Wesley braced himself against the desk and let out a shuddering breath. He was suddenly very tired, as if somehow he had been running solely on anger for the past few weeks and now that he had let it all out there was nothing else left to support him. "I think . . . perhaps . . . now might be a good time for me to take a few days vacation, give all of us a little space." Without giving Angel a chance to talk him out of it, Wesley gathered up his notebooks and the few crucial volumes that he anticipated needing and left the office, turning back at the last moment to reassure Angel, "If I happen to discover anything new about those howlers I'll be sure to leave a message with Cordelia."

*****

Listening to the sound of ringing metal that signaled someone moving down the halls, Angel fidgeted in his chair. Yesterday's confrontation with Wesley had left him feeling awkward and confused. Unable to sit still, Angel leapt out of the chair and shrugged out of his leather jacket. At that moment the door to the visitor's room opened, and he looked up.

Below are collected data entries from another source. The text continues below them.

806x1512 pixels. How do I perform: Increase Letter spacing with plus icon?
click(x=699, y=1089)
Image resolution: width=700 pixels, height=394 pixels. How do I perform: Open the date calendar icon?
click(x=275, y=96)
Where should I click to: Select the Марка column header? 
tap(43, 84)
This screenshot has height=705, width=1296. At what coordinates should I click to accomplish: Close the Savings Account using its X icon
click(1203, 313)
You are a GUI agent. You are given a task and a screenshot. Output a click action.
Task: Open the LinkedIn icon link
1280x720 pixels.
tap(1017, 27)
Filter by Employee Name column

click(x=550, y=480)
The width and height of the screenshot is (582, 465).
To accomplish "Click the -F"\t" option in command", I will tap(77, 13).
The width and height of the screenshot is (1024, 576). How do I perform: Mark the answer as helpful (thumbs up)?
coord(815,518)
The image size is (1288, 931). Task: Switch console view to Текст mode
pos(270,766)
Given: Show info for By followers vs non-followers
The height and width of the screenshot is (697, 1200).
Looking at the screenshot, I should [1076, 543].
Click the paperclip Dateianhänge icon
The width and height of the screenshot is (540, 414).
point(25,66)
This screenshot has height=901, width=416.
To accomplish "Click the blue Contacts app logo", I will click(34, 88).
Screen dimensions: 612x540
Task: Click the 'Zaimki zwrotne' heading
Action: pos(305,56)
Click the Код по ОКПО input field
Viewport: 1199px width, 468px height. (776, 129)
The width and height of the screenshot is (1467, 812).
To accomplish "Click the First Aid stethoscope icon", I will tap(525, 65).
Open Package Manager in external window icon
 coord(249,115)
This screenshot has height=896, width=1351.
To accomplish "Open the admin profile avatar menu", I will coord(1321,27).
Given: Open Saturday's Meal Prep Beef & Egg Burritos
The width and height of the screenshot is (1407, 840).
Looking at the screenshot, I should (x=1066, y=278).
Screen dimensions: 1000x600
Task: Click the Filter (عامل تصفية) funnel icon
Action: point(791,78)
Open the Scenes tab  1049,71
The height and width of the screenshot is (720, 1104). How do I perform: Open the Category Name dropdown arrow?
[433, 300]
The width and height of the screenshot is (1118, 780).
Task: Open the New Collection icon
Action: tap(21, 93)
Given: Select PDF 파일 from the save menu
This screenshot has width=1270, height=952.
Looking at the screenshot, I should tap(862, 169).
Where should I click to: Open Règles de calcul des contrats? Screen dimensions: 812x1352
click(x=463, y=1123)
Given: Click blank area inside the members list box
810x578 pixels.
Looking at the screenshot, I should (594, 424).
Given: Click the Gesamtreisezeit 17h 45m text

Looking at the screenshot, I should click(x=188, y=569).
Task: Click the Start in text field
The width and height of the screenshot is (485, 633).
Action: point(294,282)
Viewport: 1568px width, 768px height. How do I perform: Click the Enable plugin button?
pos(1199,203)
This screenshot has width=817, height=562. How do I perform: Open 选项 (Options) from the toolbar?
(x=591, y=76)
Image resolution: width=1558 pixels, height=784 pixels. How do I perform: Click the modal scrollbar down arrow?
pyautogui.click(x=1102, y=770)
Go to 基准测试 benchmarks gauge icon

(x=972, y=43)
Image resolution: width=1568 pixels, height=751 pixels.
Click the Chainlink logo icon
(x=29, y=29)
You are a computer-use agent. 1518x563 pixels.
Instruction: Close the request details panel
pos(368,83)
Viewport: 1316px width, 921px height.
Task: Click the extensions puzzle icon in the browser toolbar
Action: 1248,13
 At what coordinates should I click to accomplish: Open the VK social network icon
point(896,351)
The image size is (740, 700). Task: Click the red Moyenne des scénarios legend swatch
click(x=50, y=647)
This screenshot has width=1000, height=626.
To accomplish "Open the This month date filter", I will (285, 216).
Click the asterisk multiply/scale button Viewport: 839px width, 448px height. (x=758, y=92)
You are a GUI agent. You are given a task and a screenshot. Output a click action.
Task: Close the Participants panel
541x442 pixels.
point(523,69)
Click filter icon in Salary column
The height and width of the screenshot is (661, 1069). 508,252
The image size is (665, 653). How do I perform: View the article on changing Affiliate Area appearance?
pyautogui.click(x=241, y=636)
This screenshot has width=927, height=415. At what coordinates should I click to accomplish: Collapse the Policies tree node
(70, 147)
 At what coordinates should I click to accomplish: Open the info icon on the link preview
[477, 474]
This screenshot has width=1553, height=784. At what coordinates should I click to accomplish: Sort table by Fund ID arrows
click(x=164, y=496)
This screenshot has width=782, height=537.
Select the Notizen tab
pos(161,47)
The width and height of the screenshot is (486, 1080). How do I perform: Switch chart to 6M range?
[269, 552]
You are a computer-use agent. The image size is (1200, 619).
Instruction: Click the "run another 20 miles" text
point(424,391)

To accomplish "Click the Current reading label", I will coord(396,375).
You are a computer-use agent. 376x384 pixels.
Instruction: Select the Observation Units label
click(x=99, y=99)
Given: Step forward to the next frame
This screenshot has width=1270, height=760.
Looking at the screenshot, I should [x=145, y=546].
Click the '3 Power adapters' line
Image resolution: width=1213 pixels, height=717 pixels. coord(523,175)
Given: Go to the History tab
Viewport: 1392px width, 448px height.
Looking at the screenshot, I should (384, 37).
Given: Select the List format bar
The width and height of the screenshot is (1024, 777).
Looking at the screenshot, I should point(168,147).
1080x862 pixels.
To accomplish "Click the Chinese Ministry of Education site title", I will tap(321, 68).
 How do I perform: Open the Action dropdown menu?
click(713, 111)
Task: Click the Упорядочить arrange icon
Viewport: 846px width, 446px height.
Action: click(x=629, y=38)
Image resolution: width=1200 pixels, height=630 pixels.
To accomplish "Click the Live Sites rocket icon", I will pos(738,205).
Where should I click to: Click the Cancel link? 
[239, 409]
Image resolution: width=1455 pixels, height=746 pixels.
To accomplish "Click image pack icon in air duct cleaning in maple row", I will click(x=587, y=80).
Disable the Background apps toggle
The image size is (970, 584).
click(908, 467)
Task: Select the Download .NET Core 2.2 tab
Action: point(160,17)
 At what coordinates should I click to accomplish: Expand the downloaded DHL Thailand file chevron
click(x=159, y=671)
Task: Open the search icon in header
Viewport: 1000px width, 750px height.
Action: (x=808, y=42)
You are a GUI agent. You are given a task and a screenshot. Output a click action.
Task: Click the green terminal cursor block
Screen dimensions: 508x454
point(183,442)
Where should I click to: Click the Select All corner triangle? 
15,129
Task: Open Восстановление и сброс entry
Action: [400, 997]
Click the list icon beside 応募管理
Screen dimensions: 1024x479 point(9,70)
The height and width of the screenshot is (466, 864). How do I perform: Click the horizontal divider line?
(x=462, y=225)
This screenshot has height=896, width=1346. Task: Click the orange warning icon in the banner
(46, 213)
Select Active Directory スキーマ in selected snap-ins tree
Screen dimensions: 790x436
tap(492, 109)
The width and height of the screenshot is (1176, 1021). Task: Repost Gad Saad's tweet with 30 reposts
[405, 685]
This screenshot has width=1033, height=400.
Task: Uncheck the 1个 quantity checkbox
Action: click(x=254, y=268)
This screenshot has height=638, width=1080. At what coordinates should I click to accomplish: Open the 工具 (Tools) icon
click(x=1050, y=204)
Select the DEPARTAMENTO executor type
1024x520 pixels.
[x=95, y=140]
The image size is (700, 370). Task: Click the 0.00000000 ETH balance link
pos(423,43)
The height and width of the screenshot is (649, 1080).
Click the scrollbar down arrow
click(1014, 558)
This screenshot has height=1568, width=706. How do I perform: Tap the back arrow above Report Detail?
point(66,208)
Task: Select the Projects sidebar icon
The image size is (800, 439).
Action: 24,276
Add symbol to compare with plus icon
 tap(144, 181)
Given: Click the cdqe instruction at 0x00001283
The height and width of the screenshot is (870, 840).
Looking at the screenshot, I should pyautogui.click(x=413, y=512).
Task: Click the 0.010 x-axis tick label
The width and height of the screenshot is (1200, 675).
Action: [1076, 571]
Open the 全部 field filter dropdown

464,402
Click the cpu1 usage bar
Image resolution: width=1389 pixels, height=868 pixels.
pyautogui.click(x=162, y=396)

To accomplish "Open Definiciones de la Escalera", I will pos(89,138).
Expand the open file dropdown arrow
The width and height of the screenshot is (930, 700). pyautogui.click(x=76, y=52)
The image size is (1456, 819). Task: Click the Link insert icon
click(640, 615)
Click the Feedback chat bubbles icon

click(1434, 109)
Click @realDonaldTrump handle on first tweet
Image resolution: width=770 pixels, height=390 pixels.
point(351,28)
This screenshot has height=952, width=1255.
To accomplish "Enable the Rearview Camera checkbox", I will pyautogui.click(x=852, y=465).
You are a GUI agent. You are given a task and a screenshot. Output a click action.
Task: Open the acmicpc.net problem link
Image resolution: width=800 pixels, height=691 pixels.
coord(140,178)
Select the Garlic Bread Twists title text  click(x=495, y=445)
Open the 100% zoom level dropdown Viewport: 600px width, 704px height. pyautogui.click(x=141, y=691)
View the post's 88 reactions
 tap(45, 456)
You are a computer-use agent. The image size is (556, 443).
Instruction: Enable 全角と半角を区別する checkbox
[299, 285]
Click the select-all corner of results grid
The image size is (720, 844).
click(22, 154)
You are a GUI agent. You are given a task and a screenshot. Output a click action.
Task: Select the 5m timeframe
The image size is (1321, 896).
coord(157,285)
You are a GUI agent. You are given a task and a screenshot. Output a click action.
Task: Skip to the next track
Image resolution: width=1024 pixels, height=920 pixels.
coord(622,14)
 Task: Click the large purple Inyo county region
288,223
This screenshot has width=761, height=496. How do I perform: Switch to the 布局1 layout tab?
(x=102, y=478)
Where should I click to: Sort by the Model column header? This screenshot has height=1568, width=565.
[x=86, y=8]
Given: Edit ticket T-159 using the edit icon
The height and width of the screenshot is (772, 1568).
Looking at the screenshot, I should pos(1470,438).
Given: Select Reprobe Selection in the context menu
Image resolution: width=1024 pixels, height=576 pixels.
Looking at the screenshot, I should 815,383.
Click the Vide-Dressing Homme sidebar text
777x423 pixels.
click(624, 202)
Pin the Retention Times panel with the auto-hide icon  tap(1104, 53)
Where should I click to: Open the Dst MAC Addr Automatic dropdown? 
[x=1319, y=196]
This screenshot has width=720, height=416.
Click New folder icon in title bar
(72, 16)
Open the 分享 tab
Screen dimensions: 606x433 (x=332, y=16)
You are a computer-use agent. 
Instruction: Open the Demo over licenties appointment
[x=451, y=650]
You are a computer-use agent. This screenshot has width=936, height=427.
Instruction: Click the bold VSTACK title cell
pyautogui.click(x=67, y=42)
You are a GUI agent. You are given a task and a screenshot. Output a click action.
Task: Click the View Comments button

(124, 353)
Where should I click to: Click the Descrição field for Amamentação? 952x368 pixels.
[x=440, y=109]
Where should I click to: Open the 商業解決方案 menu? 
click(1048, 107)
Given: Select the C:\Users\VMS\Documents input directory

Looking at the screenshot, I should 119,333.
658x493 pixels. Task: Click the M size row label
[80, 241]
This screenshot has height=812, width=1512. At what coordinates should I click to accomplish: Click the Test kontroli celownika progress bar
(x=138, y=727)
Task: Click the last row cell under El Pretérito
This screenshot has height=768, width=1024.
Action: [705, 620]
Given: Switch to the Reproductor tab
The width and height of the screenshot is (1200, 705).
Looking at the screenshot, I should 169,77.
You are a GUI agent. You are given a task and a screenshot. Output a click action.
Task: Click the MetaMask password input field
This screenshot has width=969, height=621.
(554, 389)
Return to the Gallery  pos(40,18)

Faith stopped just past the doorway, and strange look of almost mixed relief and disappointment crossed her face. Wesley's reaction to his inquiries about Faith had left Angel uncertain about things he had taken for granted, but with that one look the Slayer had managed to totally unbalance him. Gripping the chair a little harder, as though to reassure himself of the reality of the world, he gestured across to the seat on the other side of the glass.

Titling her head slightly, Faith flicked her eyes up and down his body, giving Angel the disconcerting impression of being reevaluated. A tiny smirk played at the corners of her mouth, and she stood standing just long enough to make the vampire begin to shift uncomfortably from foot to foot, wondering if she would refuse his invitation. Then in a manner that reminded Angel very much of her old self, she yanked the chair out, spun it around and straddled it.

"Ya gonna make me look up?" She asked belligerently, her tongue finishing the phrase with a sort of odd click. "Hurts my neck."

Sitting obediently, he looked back across to her and found Faith staring amusedly back at him. Unable to cross her arms because of the handcuffs, she extended them straight out, resting them on the edge of the table. Looking perfectly content to just spend the rest of the time sitting there in total silence, she leaned back a little and arched her back in a lazy stretch.

"So . . ." Angel finally found his voice, "How has your week been?" As soon as the words were out of his mouth he winced. This was not an illustrious start to this conversation.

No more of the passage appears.